» **Data records**:

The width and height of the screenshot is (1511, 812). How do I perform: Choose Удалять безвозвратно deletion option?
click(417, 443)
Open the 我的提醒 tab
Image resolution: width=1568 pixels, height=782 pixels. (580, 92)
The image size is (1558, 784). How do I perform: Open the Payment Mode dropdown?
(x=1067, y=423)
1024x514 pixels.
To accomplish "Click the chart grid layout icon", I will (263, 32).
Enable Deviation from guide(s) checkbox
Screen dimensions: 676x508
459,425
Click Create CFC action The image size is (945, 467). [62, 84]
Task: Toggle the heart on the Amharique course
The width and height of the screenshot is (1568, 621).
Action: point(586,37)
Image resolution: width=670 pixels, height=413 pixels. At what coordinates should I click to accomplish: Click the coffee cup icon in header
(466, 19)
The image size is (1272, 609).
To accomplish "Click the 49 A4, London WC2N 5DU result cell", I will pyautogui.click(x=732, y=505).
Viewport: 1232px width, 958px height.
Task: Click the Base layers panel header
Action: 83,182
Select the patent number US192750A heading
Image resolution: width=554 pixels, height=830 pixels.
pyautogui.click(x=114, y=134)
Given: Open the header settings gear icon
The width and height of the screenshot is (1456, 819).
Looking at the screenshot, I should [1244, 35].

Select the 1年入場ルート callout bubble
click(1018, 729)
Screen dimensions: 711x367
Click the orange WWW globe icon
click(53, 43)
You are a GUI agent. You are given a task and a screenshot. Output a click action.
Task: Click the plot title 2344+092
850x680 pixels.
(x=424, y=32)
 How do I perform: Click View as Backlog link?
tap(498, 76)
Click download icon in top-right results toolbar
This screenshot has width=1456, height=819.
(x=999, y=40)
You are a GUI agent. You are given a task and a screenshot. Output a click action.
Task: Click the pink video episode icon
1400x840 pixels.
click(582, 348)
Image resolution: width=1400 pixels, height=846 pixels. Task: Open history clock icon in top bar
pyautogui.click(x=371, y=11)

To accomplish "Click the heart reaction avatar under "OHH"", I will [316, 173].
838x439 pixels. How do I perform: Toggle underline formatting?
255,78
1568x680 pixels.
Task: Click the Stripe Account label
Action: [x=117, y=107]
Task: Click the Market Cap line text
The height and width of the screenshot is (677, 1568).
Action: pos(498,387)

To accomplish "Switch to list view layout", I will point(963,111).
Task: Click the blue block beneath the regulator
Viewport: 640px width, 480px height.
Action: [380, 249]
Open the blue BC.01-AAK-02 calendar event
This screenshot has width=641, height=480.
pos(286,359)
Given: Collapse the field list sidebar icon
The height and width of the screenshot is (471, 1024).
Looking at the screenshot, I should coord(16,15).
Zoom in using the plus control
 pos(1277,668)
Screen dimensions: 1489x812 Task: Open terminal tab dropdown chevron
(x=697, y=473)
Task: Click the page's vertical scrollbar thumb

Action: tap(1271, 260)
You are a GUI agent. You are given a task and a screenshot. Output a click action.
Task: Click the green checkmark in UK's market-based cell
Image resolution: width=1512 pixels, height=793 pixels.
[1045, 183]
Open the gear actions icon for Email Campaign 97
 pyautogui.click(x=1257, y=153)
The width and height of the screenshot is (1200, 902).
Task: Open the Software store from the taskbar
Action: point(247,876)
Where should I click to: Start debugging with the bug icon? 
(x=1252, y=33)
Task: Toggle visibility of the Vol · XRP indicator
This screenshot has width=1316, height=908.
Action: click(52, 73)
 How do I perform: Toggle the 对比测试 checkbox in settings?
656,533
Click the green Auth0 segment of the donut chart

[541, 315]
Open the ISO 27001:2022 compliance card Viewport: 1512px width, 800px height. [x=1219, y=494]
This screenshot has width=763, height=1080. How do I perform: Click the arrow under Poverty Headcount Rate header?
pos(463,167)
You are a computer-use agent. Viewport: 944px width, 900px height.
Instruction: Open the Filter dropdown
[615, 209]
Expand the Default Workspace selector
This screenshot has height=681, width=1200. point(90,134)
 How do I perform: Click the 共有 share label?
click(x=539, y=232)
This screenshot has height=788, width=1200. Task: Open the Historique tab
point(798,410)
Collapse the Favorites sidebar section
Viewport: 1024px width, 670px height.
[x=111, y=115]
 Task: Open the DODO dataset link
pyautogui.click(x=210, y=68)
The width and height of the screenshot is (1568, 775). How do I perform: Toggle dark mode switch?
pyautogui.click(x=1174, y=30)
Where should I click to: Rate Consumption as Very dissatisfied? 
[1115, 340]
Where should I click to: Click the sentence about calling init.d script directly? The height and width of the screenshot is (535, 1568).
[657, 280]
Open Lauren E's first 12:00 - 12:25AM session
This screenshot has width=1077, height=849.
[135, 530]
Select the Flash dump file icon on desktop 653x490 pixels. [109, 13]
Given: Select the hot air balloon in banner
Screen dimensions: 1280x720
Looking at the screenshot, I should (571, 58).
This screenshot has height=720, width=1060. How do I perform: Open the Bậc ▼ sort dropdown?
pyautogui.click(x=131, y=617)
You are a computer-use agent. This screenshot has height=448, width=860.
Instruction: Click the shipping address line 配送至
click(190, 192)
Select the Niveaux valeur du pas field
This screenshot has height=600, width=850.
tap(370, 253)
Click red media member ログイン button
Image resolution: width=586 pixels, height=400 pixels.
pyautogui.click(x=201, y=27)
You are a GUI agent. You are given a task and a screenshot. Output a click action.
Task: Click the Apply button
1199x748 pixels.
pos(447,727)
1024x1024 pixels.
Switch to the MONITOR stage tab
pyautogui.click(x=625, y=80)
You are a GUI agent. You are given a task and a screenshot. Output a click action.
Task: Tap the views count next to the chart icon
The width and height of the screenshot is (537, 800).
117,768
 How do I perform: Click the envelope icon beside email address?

» **Short problem**:
Return all of the records above again, unchanged and in their original order.

» **Answer in full**:
The width and height of the screenshot is (1511, 812). How do I perform: Choose Удалять безвозвратно deletion option?
click(417, 443)
Open the 我的提醒 tab
Image resolution: width=1568 pixels, height=782 pixels. (580, 92)
The image size is (1558, 784). How do I perform: Open the Payment Mode dropdown?
(x=1067, y=423)
1024x514 pixels.
To accomplish "Click the chart grid layout icon", I will (263, 32).
Enable Deviation from guide(s) checkbox
Screen dimensions: 676x508
459,425
Click Create CFC action The image size is (945, 467). [62, 84]
Task: Toggle the heart on the Amharique course
The width and height of the screenshot is (1568, 621).
Action: point(586,37)
Image resolution: width=670 pixels, height=413 pixels. At what coordinates should I click to accomplish: Click the coffee cup icon in header
(466, 19)
The image size is (1272, 609).
To accomplish "Click the 49 A4, London WC2N 5DU result cell", I will pyautogui.click(x=732, y=505).
Viewport: 1232px width, 958px height.
Task: Click the Base layers panel header
Action: 83,182
Select the patent number US192750A heading
Image resolution: width=554 pixels, height=830 pixels.
pyautogui.click(x=114, y=134)
Given: Open the header settings gear icon
The width and height of the screenshot is (1456, 819).
Looking at the screenshot, I should [1244, 35].

Select the 1年入場ルート callout bubble
click(1018, 729)
Screen dimensions: 711x367
Click the orange WWW globe icon
click(53, 43)
You are a GUI agent. You are given a task and a screenshot. Output a click action.
Task: Click the plot title 2344+092
850x680 pixels.
(x=424, y=32)
 How do I perform: Click View as Backlog link?
tap(498, 76)
Click download icon in top-right results toolbar
This screenshot has width=1456, height=819.
(x=999, y=40)
You are a GUI agent. You are given a task and a screenshot. Output a click action.
Task: Click the pink video episode icon
1400x840 pixels.
click(582, 348)
Image resolution: width=1400 pixels, height=846 pixels. Task: Open history clock icon in top bar
pyautogui.click(x=371, y=11)

To accomplish "Click the heart reaction avatar under "OHH"", I will [316, 173].
838x439 pixels. How do I perform: Toggle underline formatting?
255,78
1568x680 pixels.
Task: Click the Stripe Account label
Action: [x=117, y=107]
Task: Click the Market Cap line text
The height and width of the screenshot is (677, 1568).
Action: pos(498,387)

To accomplish "Switch to list view layout", I will point(963,111).
Task: Click the blue block beneath the regulator
Viewport: 640px width, 480px height.
Action: [380, 249]
Open the blue BC.01-AAK-02 calendar event
This screenshot has width=641, height=480.
pos(286,359)
Given: Collapse the field list sidebar icon
The height and width of the screenshot is (471, 1024).
Looking at the screenshot, I should coord(16,15).
Zoom in using the plus control
 pos(1277,668)
Screen dimensions: 1489x812 Task: Open terminal tab dropdown chevron
(x=697, y=473)
Task: Click the page's vertical scrollbar thumb

Action: tap(1271, 260)
You are a GUI agent. You are given a task and a screenshot. Output a click action.
Task: Click the green checkmark in UK's market-based cell
Image resolution: width=1512 pixels, height=793 pixels.
[1045, 183]
Open the gear actions icon for Email Campaign 97
 pyautogui.click(x=1257, y=153)
The width and height of the screenshot is (1200, 902).
Task: Open the Software store from the taskbar
Action: point(247,876)
Where should I click to: Start debugging with the bug icon? 
(x=1252, y=33)
Task: Toggle visibility of the Vol · XRP indicator
This screenshot has width=1316, height=908.
Action: click(52, 73)
 How do I perform: Toggle the 对比测试 checkbox in settings?
656,533
Click the green Auth0 segment of the donut chart

[541, 315]
Open the ISO 27001:2022 compliance card Viewport: 1512px width, 800px height. [x=1219, y=494]
This screenshot has width=763, height=1080. How do I perform: Click the arrow under Poverty Headcount Rate header?
pos(463,167)
You are a computer-use agent. Viewport: 944px width, 900px height.
Instruction: Open the Filter dropdown
[615, 209]
Expand the Default Workspace selector
This screenshot has height=681, width=1200. point(90,134)
 How do I perform: Click the 共有 share label?
click(x=539, y=232)
This screenshot has height=788, width=1200. Task: Open the Historique tab
point(798,410)
Collapse the Favorites sidebar section
Viewport: 1024px width, 670px height.
[x=111, y=115]
 Task: Open the DODO dataset link
pyautogui.click(x=210, y=68)
The width and height of the screenshot is (1568, 775). How do I perform: Toggle dark mode switch?
pyautogui.click(x=1174, y=30)
Where should I click to: Rate Consumption as Very dissatisfied? 
[1115, 340]
Where should I click to: Click the sentence about calling init.d script directly? The height and width of the screenshot is (535, 1568).
[657, 280]
Open Lauren E's first 12:00 - 12:25AM session
This screenshot has width=1077, height=849.
[135, 530]
Select the Flash dump file icon on desktop 653x490 pixels. [109, 13]
Given: Select the hot air balloon in banner
Screen dimensions: 1280x720
Looking at the screenshot, I should (571, 58).
This screenshot has height=720, width=1060. How do I perform: Open the Bậc ▼ sort dropdown?
pyautogui.click(x=131, y=617)
You are a computer-use agent. This screenshot has height=448, width=860.
Instruction: Click the shipping address line 配送至
click(190, 192)
Select the Niveaux valeur du pas field
This screenshot has height=600, width=850.
tap(370, 253)
Click red media member ログイン button
Image resolution: width=586 pixels, height=400 pixels.
pyautogui.click(x=201, y=27)
You are a GUI agent. You are given a task and a screenshot. Output a click action.
Task: Click the Apply button
1199x748 pixels.
pos(447,727)
1024x1024 pixels.
Switch to the MONITOR stage tab
pyautogui.click(x=625, y=80)
You are a GUI agent. You are given a task and a screenshot. Output a click action.
Task: Tap the views count next to the chart icon
The width and height of the screenshot is (537, 800).
117,768
 How do I perform: Click the envelope icon beside email address?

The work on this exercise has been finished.